Antik Çağ felsefesinin ilk okulu olarak kabul edilen Milet Okulu (İyonya Okulu) üç önemli filozofu ile varlığın nedenini, evren-doğa ilişkisi üzerinde sürdürdü. Böylece Milet okulu filozofları daha çok her şeyin nedeninin bir töz (cevher) olduğunu anlatmaya çalışarak aslında yeni bir dönemi işaret ediyorlardı. Bu dönem, öncekilerin sır okulları ya da inisiyasyon merkezleri adı verilenden dış dünyaya açılımı ifade ediyordu. Milet filozofları, felsefi açıklamalarını duyular dünyasına dayandırarak bize dış dünyanın olduğu gibi göründüğünü de aktardıklarından “maddeci”likten çok “kendiliğinden maddeciler” olarak adlandırıldılar. Madde nedir sorusunun açıklanmadığı yerde maddecilikten söz edilemez. Eski çağın ilk maddecilerinin, duyumcu İyonya Okulu ile usçu Elea Okulu arasında orta bir çözüm bulmaya çalıştıkları öne sürülen atomcular olduğu kabul edilir.
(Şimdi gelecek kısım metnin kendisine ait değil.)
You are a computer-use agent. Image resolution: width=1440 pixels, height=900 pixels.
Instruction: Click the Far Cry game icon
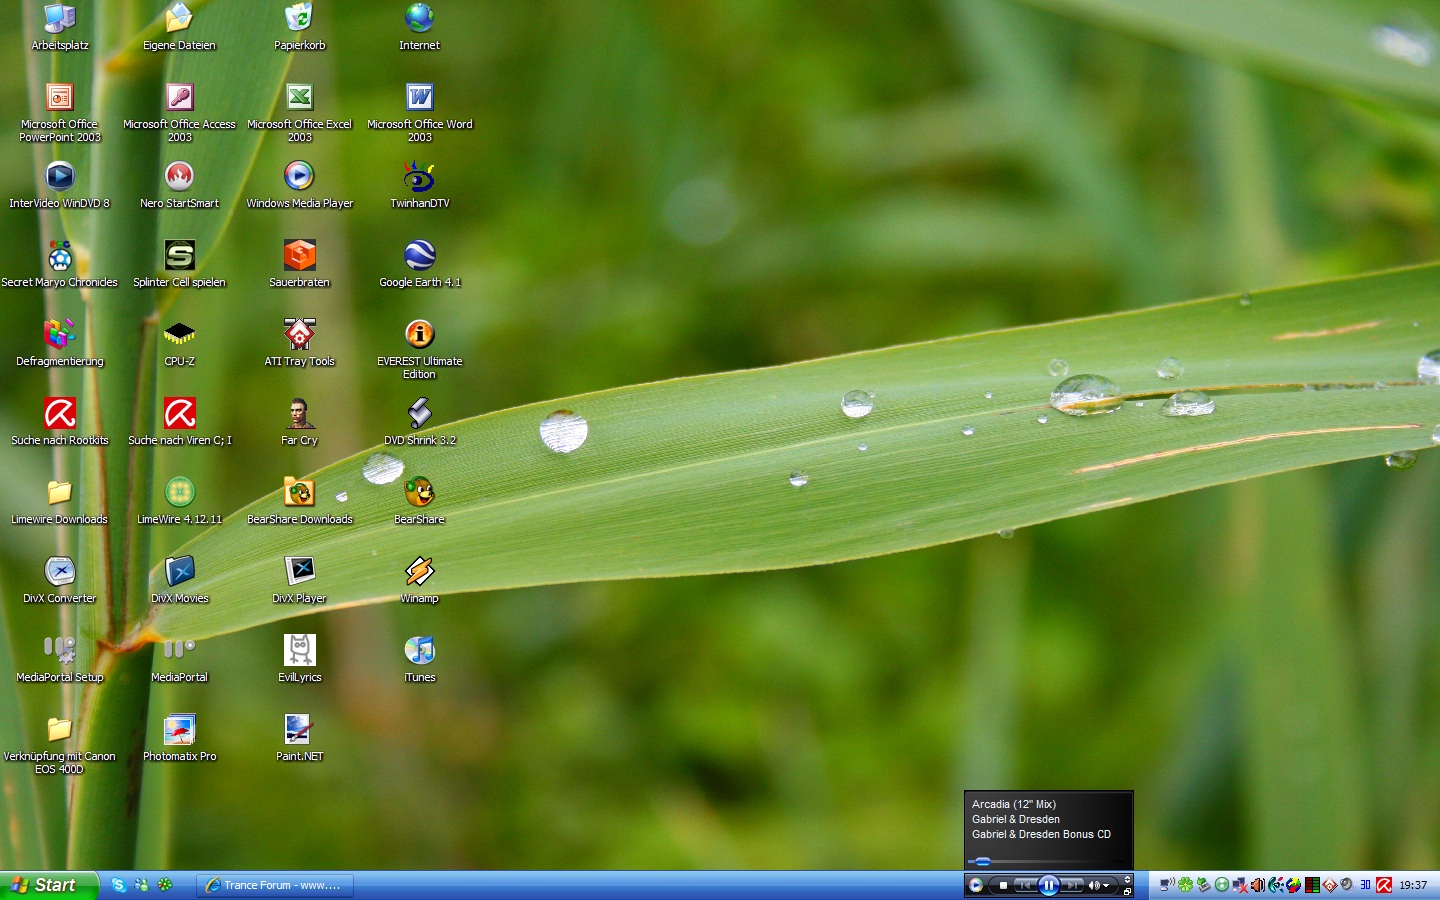coord(299,414)
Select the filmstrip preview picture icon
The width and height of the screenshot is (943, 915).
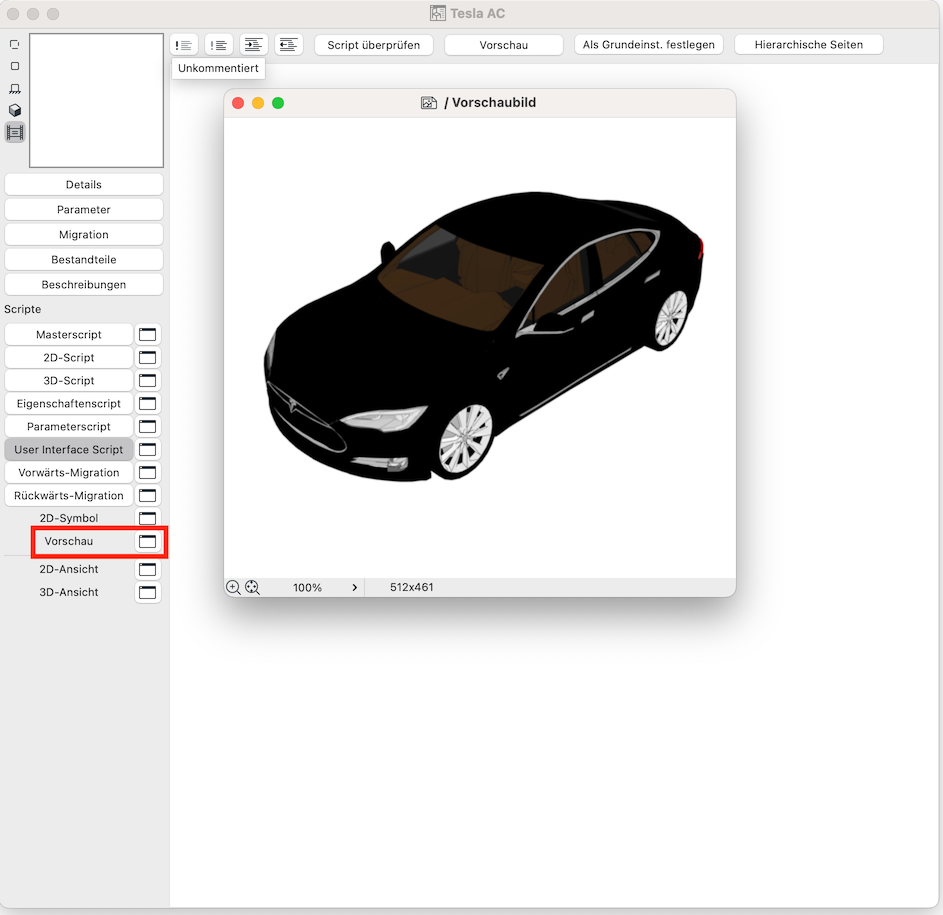coord(15,132)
Milet Okulu bu özelliklerinden dolayı aynı zamanda doğa felsefesi adı verilen felsefi eğilimin öncüsü olarak nitelenir. İlk sistemli düşünme ve var oluşu temellendirme çabalarını ortaya koyan bu okul MÖ 600’lerde ortaya çıkmıştır (4).
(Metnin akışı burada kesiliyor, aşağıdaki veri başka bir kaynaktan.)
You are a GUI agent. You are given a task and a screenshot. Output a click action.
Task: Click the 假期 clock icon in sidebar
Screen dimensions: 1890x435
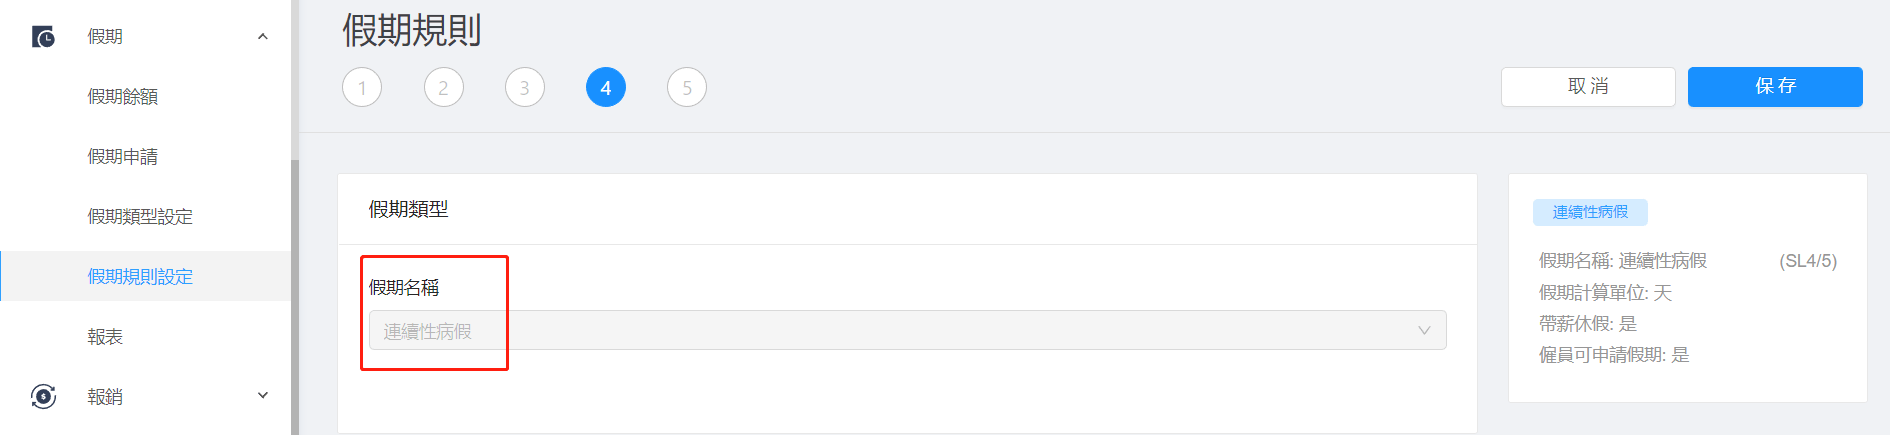pos(43,37)
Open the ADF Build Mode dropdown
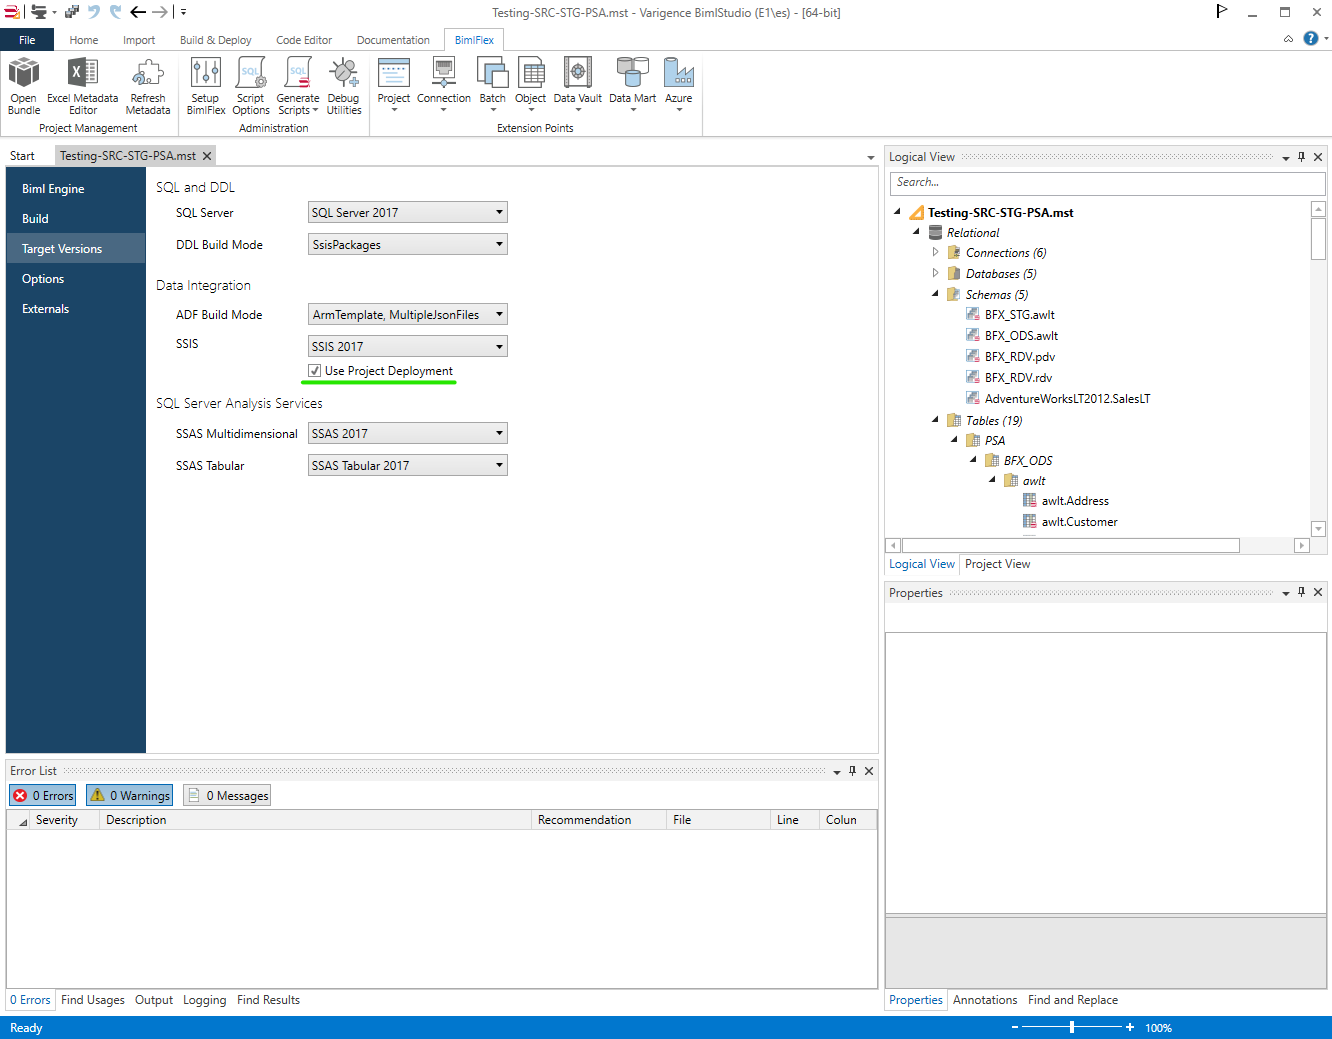This screenshot has width=1332, height=1039. (407, 315)
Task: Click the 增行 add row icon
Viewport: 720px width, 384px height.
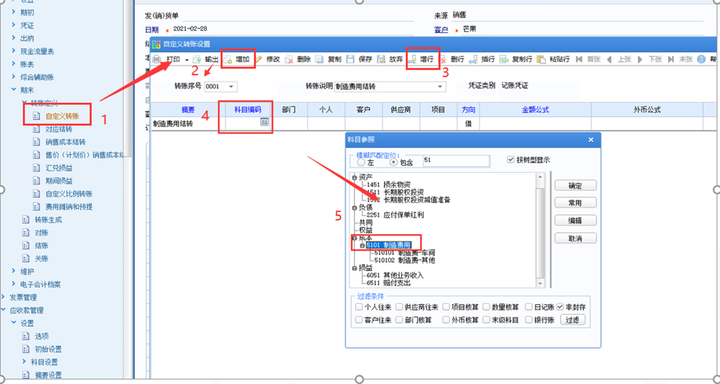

İlk İyonyalılar diye de bahsedilen bu grup, Yunanistan’da felsefe tarihini başlatan Thales, Anaksimandros ve Anaksimenes’i içerir. Aristoteles tarafından “ilk fizyolojistler” diye adlandırıldığı gibi “doğanın öğrencileri”dirler. Köken sorununa ve fiziksel evrenin yasalarına felsefi yaklaşımlarını bilmekteyiz. Dünyanın primitif bir tözden kaynaklandığını öğrettiler ki ilk önce özden dünya şekillendi. Thales, bu primitif tözün su olduğunu söyler; Anaksimandros bunun “bağsız” (aperion) olduğunu söylerken Anaksimenes, hava veya atmosferik buhar (aer) olduğunu söyler. Öğretilerinde bu primitif tözde bir doğal kuvvet veya yaşamsal güç olduğunda hemfikirdiler Bundan dolayı, Hilozoistler1 ve Dinamistler olarak söylenilirler.
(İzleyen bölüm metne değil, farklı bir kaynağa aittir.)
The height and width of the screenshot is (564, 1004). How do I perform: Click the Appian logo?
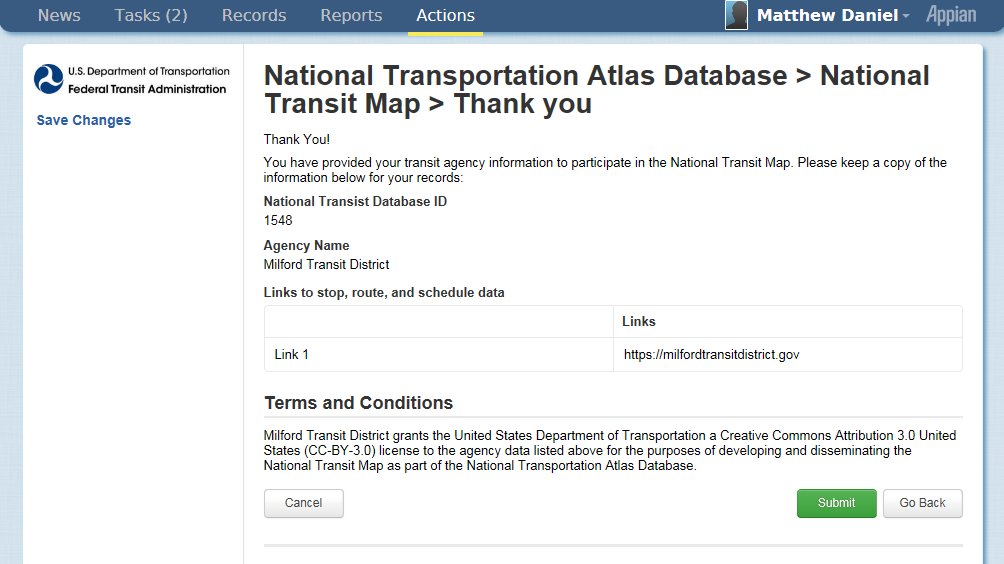click(950, 15)
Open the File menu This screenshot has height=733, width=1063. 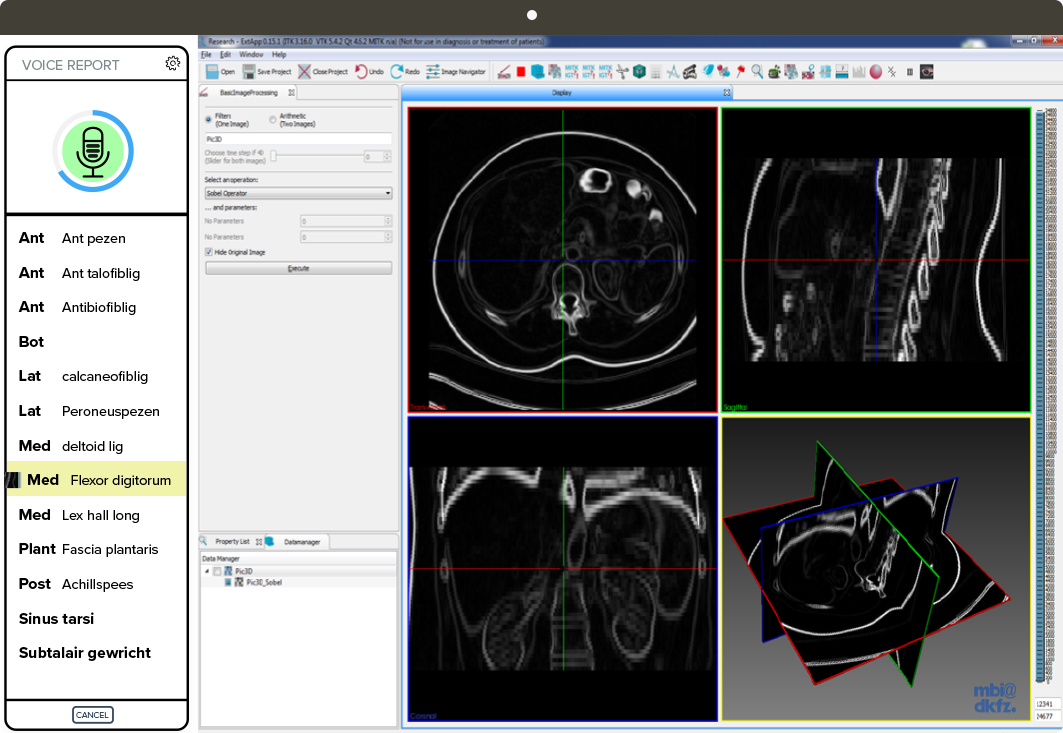(206, 54)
Hilozoizm2; canlı madde doktrinidir ve Dinamizmde, orijinal kozmotetik kuvvet ondan ayrı değildir fakat onunla benzerdir, evrenin özünden yapılmıştır. Bize gelen yetersiz materyallerden -ilk İyonyalıların yazılarından birkaç parça ve Aristoteles’in yazılarındaki allüzyonlar (dokundurma, ima, imleme)- öncelikle Tanrının evrenin özü ve şekil verici kuvveti olduğuna inanmaları hilozoistik kozmolojilerinden çıkarılabilir (2,3).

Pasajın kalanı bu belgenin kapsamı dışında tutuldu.